Puhti is currently on RHEL 7 with an old version of glibc.

Github actions builds with rust-buster to match glibc version (2.28).

Cronjob

cron shell doesn't load much:

$ # load 'module' command
$ source /appl/profile/zz-csc-env.sh

Set environment variables

Sensitive variables:

$ export AWS_ACCESS_KEY_ID=<...>
$ export AWS_SECRET_ACCESS_KEY=<...>
$ export CALLBACK_TOKEN=<...>

Configuration variables:

$ export RUST_LOG=info
$ export NXF_SINGULARITY_CACHEDIR=<path>

Configure globus-file-handler-cli

Download the jar and set path as a parameter (--globus-jar-path)

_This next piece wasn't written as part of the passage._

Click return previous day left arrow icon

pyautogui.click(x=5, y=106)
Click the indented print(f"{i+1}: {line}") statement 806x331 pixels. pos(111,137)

The spring config directory must be in the same directory as the jar with the name config/. The spring config contains secrets for the transfer.

Clone pgsc_calc

$ cd /scratch/projec_XXXXXX/
$ nextflow clone https://github.com/PGScatalog/pgsc_calc.git

Run hattivatti

$ hattivatti --schema-dir repo/data/schemas  --work-dir work --globus-jar-path globus.jar

Backup database (optional)

After hattivatti executes the database will have no connections.

$ module load allas
$ rclone copy work/hattivatti.db s3allas://bucket/hattivatti/hattivatti.db

Dependencies

  • curl (callback)
  • globus-file-handler-cli (data transfer)
  • nextflow (pgsc_calc)
    • java 16 (nextflow and data transfer)
  • parallel (data transfer)
  • SLURM (submitting jobs)

Note: pgsc_calc is executed using the singularity profile. All bioinformatics software is automatically fetched from a container registry. Images are cached after first fetch.